# Math Insight

The matrix of partial derivatives of a scalar-valued function, $f: \R^n \to \R$ (confused?), is a $1 \times n$ row matrix: \begin{gather*} \jacm f(\vc{x}) = \left[ \pdiff{f}{x_1}(\vc{x}) \quad \pdiff{f}{x_2}(\vc{x}) \quad \cdots \quad \pdiff{f}{x_n}(\vc{x}) \right]. \end{gather*} Normally, we don't view a vector as such a row matrix. When we write vectors as matrices, we tend to write an $n$-dimensional vector vector as $n \times 1$ column matrix. But, in this case, we'll make an exception, and view this derivative matrix as a vector, called the gradient of $f$ and denoted as $\nabla f$: $$\nabla f(\vc{x}) = \left(\pdiff{f}{x_1}(\vc{x}), \pdiff{f}{x_2}(\vc{x}), \cdots, \pdiff{f}{x_n}(\vc{x}) \right).$$

We emphasize that the gradient vector is defined only for scalar-valued functions. For vector valued functions, we will stick with viewing the derivative as a matrix.
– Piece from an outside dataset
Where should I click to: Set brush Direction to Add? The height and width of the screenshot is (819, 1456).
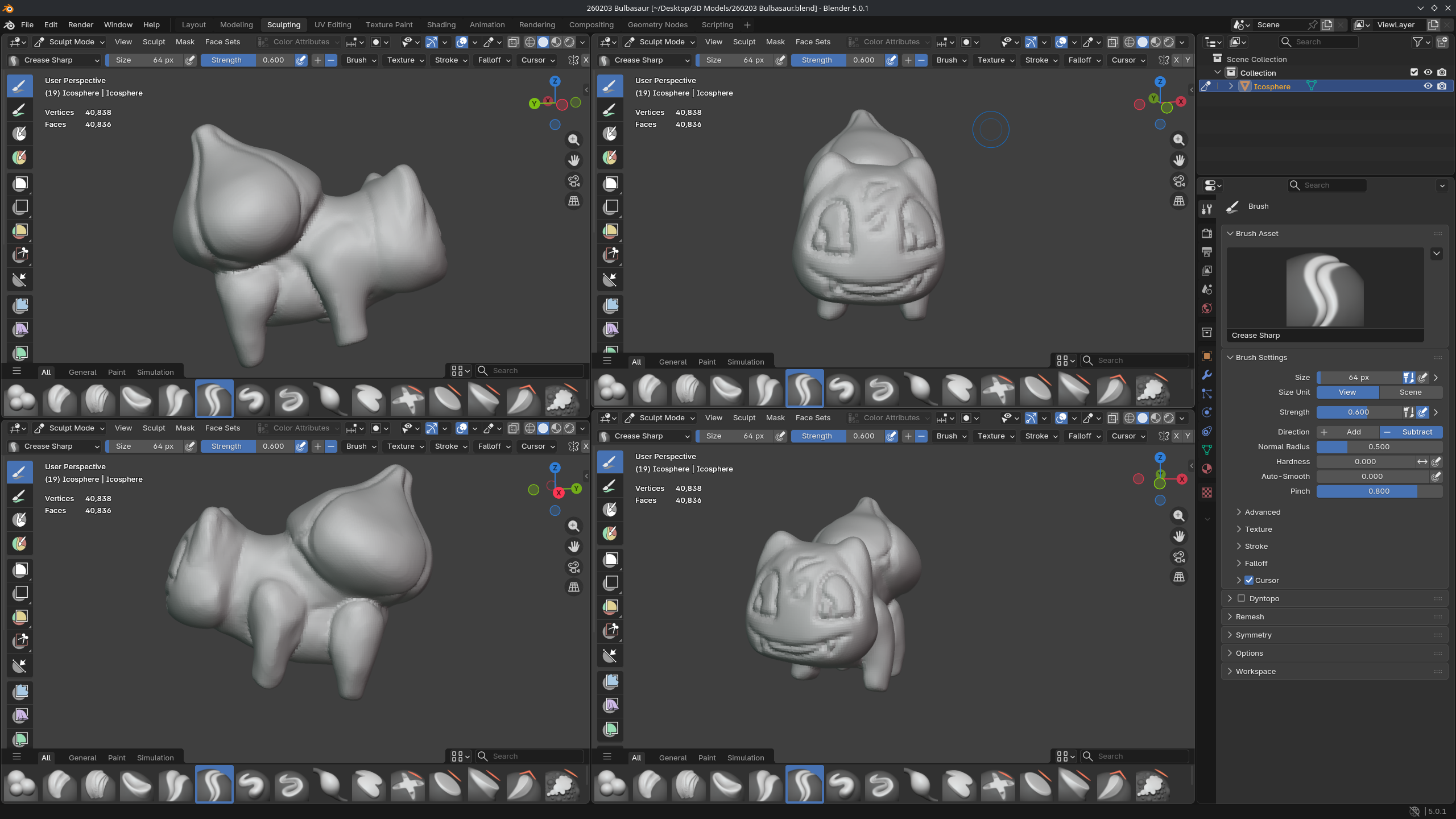point(1348,432)
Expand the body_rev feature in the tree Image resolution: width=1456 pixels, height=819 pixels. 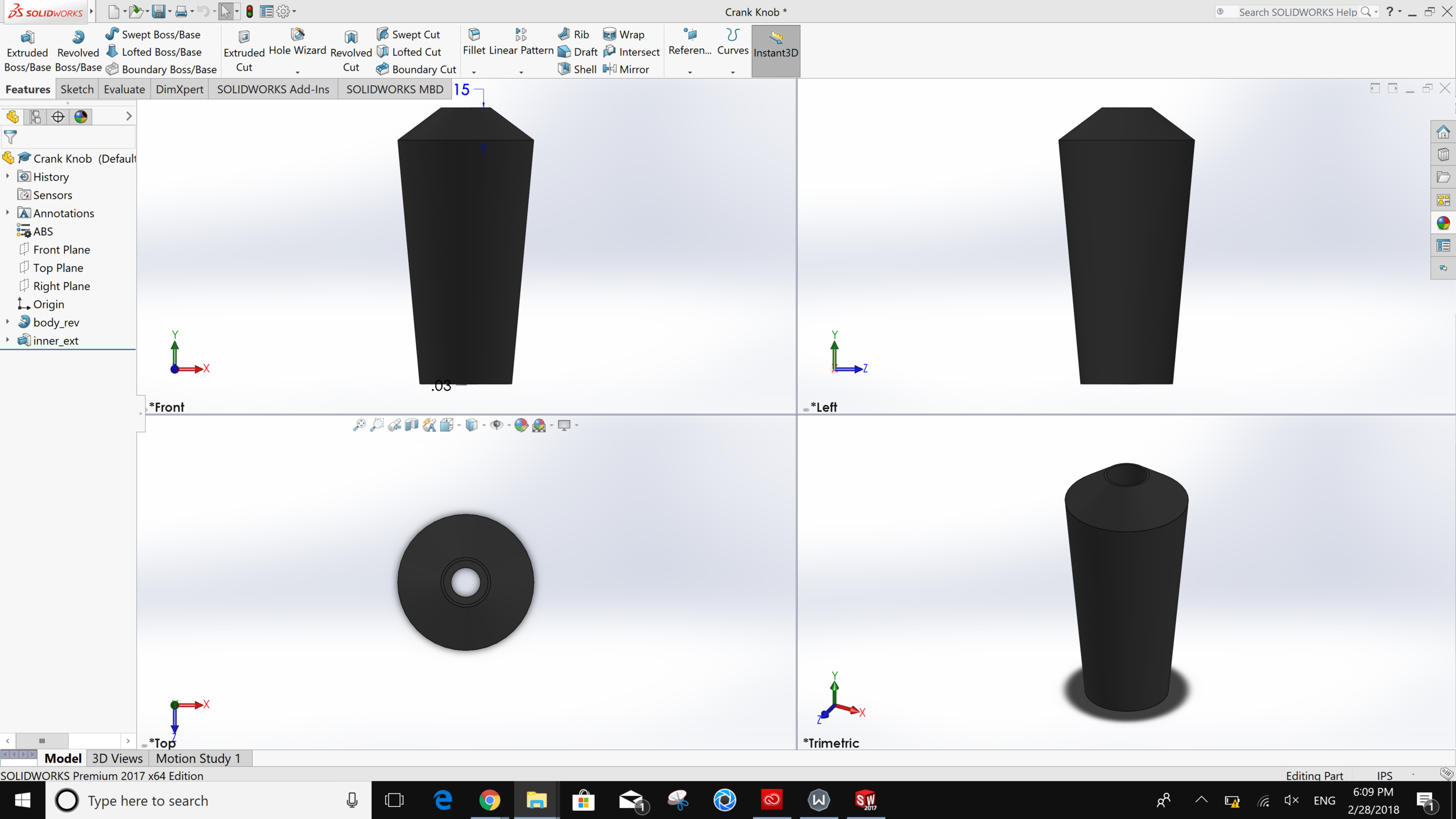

#### Why view the derivative as a vector?

Viewing the derivative as the gradient vector is useful in a number of contexts. The geometric view of the derivative as a vector with a length and direction helps in understading the properties of the directional derivative.

In another context, we can think of the gradient as a function $\nabla f: \R^n \to \R^n$, which can be viewed as a special type of vector field. When one takes line integrals of this vector field, one discovers the line integral is path-independent, the central idea of the gradient theorem for line integrals.